Insight est un centre de TIC qui utilise les logiciels libres pour les personnes handicapées de Trivandrum, Kerala, en Inde. En sept ans, le programme a pu former aux TIC plus de 1000 personnes malvoyantes, et une équipe de 25 formateurs de formateurs eux aussi malvoyants. Insight a également accompli des progrès importants pour autonomiser les handicapés par le biais de séminaires, d’ateliers, de campagnes de sensibilisation et par la mise en place de centres de TIC pour enfants et adultes avec des handicaps physiques et cognitifs.
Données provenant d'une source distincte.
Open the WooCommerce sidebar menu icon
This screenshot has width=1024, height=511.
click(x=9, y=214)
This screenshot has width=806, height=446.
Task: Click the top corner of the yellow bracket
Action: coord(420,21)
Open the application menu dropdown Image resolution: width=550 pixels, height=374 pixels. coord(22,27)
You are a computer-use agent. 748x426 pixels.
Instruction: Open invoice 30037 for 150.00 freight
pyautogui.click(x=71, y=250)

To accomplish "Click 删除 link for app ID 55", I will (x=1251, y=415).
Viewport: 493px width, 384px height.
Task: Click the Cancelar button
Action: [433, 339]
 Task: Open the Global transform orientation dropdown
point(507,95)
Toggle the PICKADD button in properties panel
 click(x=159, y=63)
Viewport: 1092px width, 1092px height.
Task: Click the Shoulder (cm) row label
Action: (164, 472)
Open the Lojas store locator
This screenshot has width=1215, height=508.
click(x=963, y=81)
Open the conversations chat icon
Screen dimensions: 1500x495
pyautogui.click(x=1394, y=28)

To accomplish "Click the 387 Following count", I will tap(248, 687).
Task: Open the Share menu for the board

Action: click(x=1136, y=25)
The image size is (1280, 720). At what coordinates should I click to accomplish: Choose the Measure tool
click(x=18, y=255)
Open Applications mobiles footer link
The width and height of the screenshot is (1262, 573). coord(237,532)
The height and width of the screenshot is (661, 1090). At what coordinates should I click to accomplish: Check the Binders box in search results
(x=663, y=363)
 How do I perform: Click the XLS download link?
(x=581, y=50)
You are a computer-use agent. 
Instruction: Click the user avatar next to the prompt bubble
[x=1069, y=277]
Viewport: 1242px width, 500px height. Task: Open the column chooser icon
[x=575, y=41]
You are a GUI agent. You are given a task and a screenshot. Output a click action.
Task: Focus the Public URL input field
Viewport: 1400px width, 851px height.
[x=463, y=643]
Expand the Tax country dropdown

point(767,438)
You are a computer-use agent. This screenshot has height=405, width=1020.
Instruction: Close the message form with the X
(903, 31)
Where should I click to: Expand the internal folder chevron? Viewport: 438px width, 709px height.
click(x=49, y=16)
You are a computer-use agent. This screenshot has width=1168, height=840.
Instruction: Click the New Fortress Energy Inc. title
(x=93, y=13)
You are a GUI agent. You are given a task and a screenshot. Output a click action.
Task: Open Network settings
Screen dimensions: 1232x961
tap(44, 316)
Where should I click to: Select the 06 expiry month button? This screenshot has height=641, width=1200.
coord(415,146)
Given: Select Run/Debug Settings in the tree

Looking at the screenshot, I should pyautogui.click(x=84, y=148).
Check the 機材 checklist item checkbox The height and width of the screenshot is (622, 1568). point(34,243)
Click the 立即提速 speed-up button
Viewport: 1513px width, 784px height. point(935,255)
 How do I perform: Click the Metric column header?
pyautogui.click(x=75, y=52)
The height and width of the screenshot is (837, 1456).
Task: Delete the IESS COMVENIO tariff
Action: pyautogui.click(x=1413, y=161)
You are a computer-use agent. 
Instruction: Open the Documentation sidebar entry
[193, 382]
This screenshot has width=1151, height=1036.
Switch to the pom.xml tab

Insight, au départ un programme pilote communautaire, a maintenant été intégré au programme de développement social de l‘État du Kerala.

En 2009, SPACE a dépassé le cadre des programmes pour malvoyants en donnant aux enfants à handicap cognitif et moteur accès à l’informatique grâce à des outils développés spécifiquement pour les étudiants et leurs familles, ainsi que des mécanismes de soutien.

APC a interrogé Arun Madhavan, le directeur général de SPACE, au sujet de l’initiative Insight, des projets de l’organisation et de conseils à donner aux militants que l’initiative aurait inspirés.

APCNouvelles : Comment avez-vous connu les logiciels libres et qu’est-ce que cela a signifié pour vous ?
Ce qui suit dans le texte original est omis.